InfoPath development for Sharepoint

M

mreyeros

I have been given the task of setting up infopath to work with a custom
application that we are building that uses the sharepoint object model for
document management. What I need to be able to do is to:
1. Have the ability to filter form questions
2. Automate the recording of form questions
a. Ability to categorize form questions
3. Create template InfoPath form with embedded logic
a. Create webservice to feed infopath form


If anyone has any experience doing any of the above your help and insight
would be appreciated.
 
G

G. Tarazi

I am working on a software that uses InfoPath and share point +(SQL Server /
C# / XSL), some of our forms do submit their data to a web service, and then
the web service (c# code) does the rest, and some of them submit to Share
Point, and the event handlers (c# code) are doing the rest.



There are tons of possible scenarios, you can have the forms saving
everything in a share point library, and an event handler that you will
write in c# or vb.net will modify the form xml as needed, or will export a
copy of it to a database, or will create a new xml form file, etc.
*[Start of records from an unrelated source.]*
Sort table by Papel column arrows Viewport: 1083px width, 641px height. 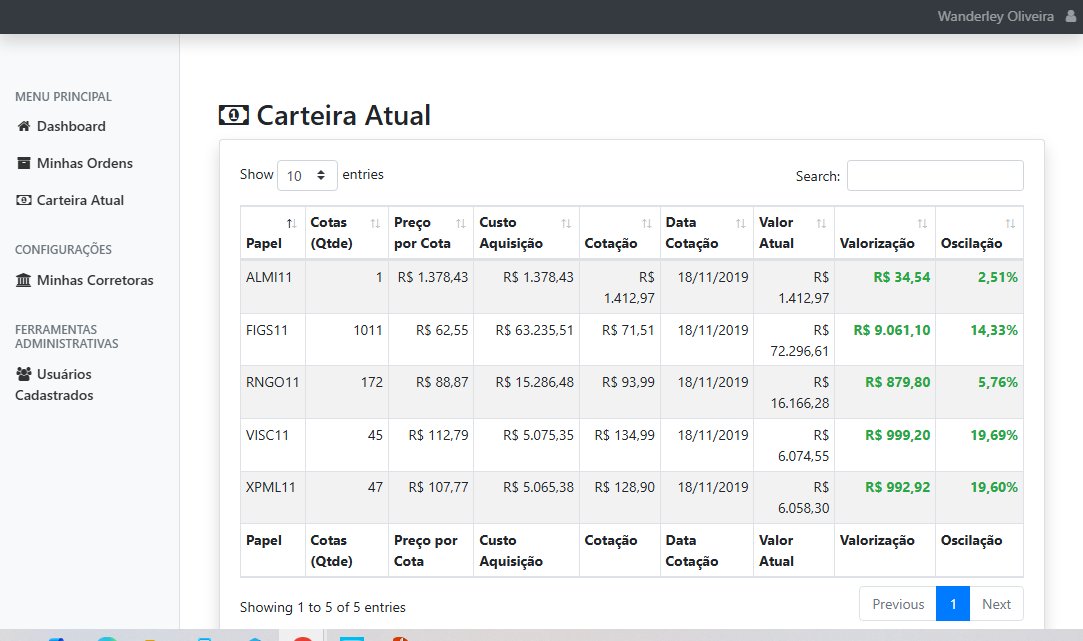pos(291,223)
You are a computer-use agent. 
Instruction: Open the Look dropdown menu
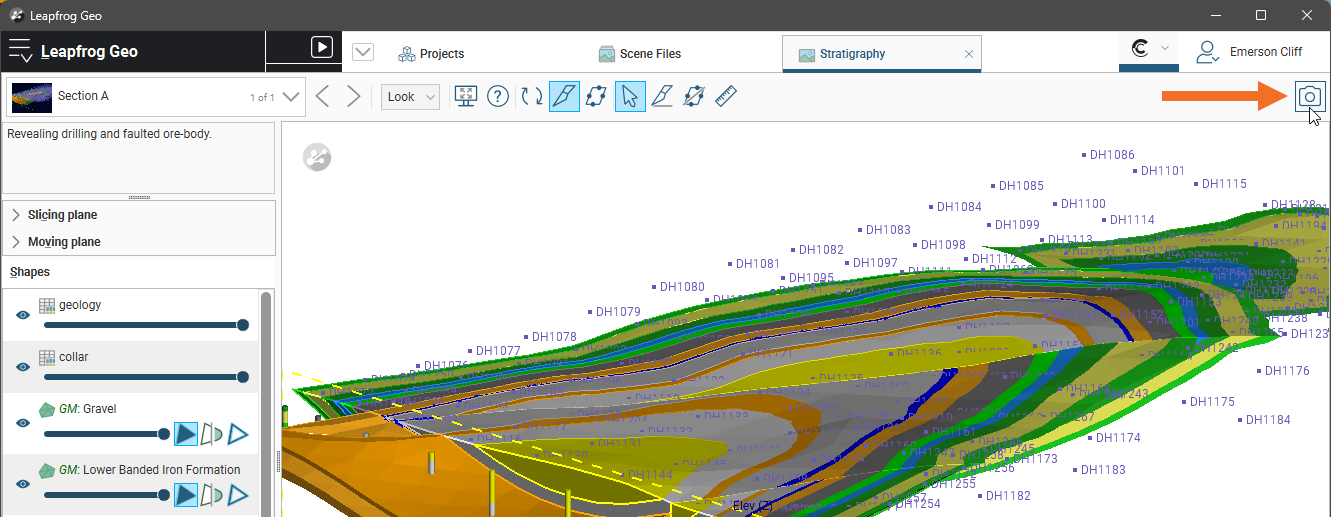410,97
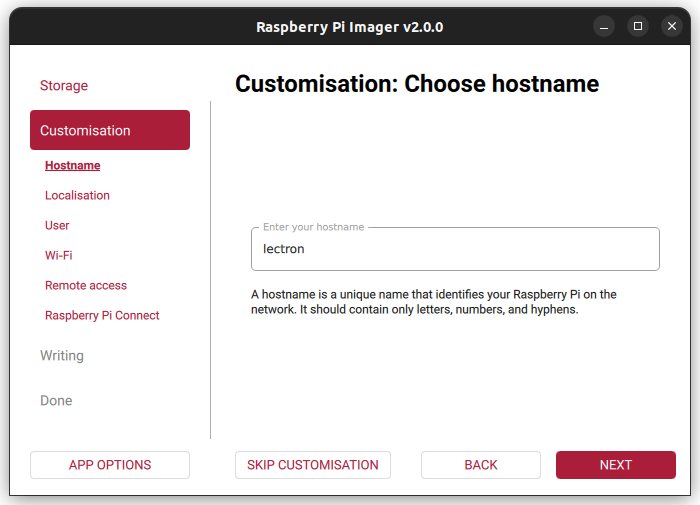Open the Raspberry Pi Connect section
Image resolution: width=700 pixels, height=505 pixels.
(102, 315)
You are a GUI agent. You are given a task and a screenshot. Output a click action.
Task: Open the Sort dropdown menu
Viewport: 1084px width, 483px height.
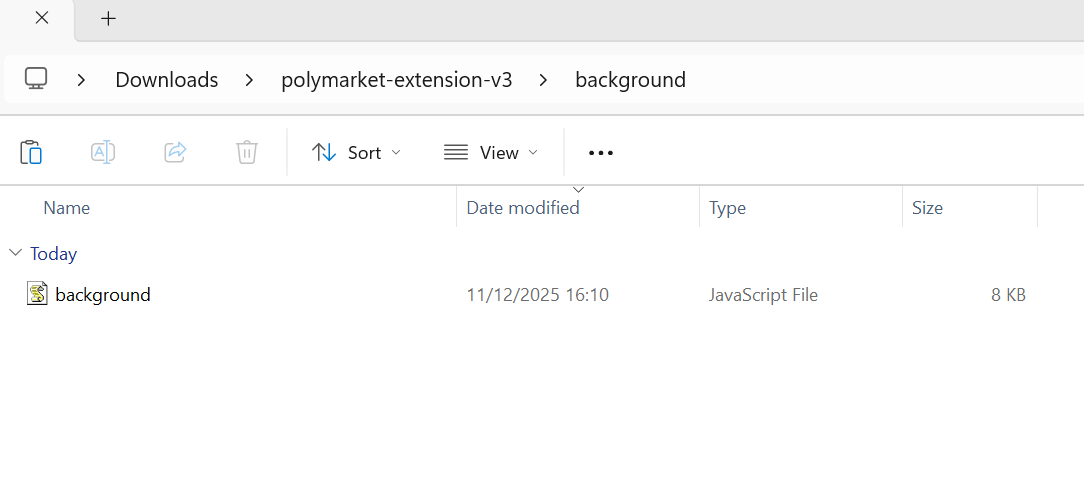(356, 152)
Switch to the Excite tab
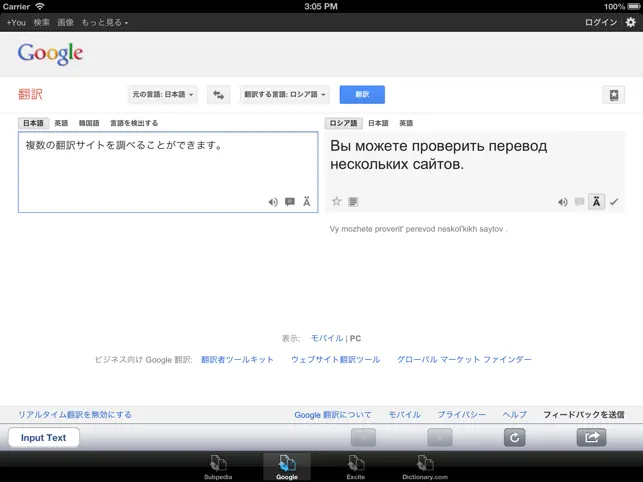Image resolution: width=643 pixels, height=482 pixels. click(x=356, y=467)
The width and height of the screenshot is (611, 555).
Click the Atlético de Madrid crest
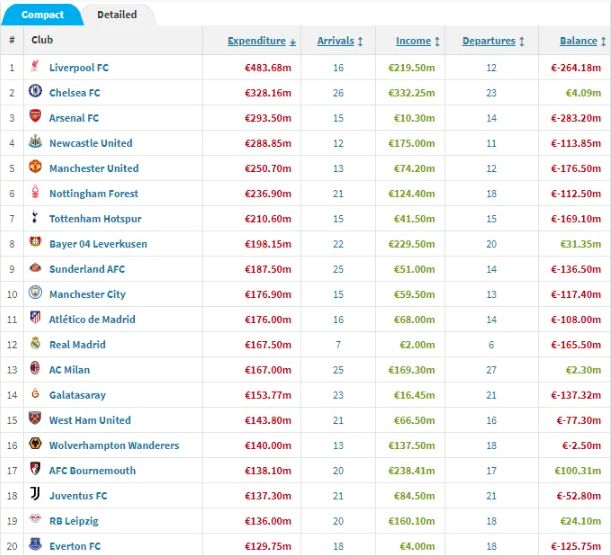[35, 317]
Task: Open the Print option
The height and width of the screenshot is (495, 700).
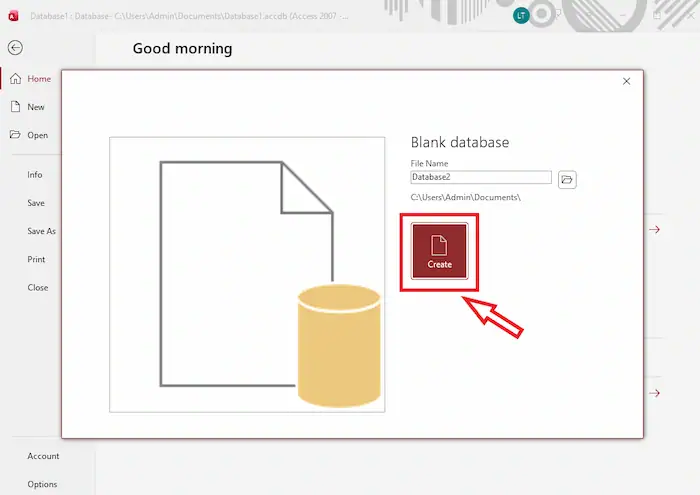Action: (x=36, y=259)
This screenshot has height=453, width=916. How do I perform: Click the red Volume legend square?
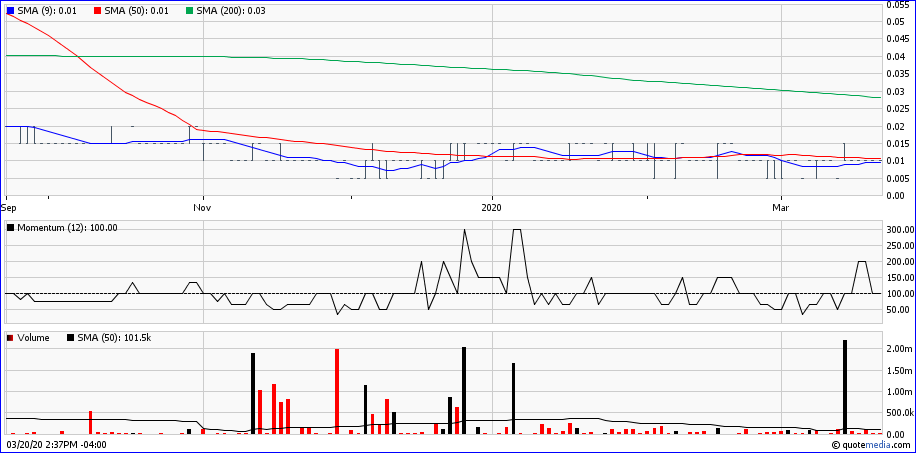(x=11, y=338)
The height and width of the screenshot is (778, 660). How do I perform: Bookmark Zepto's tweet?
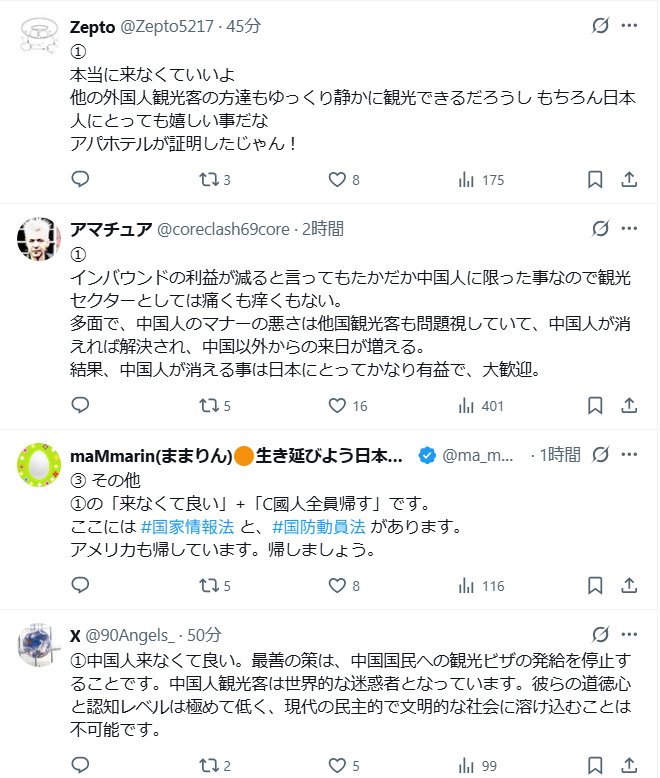pyautogui.click(x=595, y=180)
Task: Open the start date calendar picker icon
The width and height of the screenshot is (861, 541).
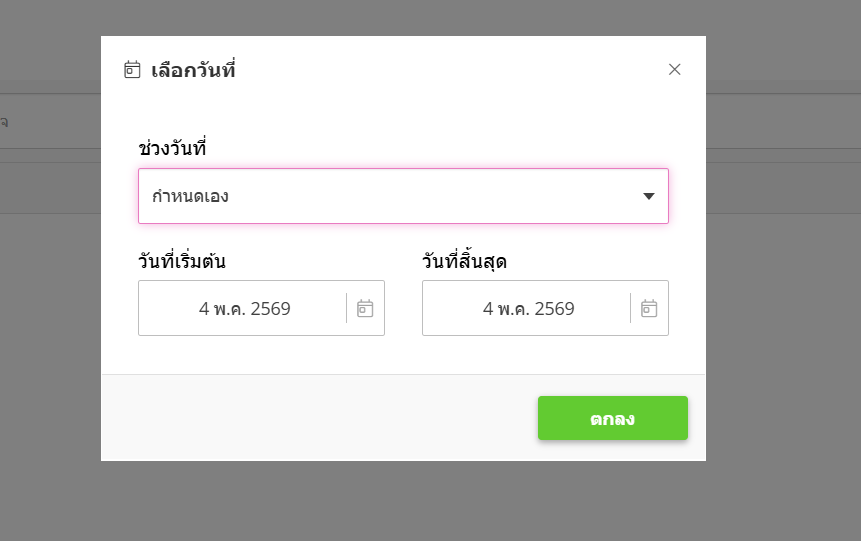Action: point(365,308)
You may also save a form to a web service, and have the web service storing
it to share point, or directly to a database, if stored in a database, you
will need to connect the share point to the database, or the web service,
and use an xsl to display the data properly.



You can also do most of the functionality in the form itself, using code,
but you must be careful, at on level the form may need to be signed and
fully trusted in order to be used, and that means hard to debug, harder to
develop, and not easy to install.



There are also other scenarios, depends on your project.



Good luck
 
M

Michael Reyeros

All the forms will be saved to a master forms library in my sharepoint. All
subsites will be able to access the master forms library and copy the form
from there into the subsites' document library. From here the form can be
filled out and saved to the document library. This is basically what we
want to accomplish.
 
P

ploneuser

Hi,

How can I know until which level it's possible to embed code in the
form itself?
I'm currently trying to submit a form to a sharepoint library. I need
to do some work before submitting because I'm also trying to embed a
workflow inside the form, that's why, when submitted I need to catch
the submit event and change the state...
But I'm facing a security execption, and I don't know what to do now...

Do you think it would be easier to submit the form to a web service and
do all the work in it?

Thanks,
 
G

G. Tarazi

Hi



In my case I am doing all the workflow, save, and load (to the database) in
the web service itself, although I have more than 500 C# event handlers in
the form, I am trying to keep all the functionality in the web services and
the related DLL files (to the web services).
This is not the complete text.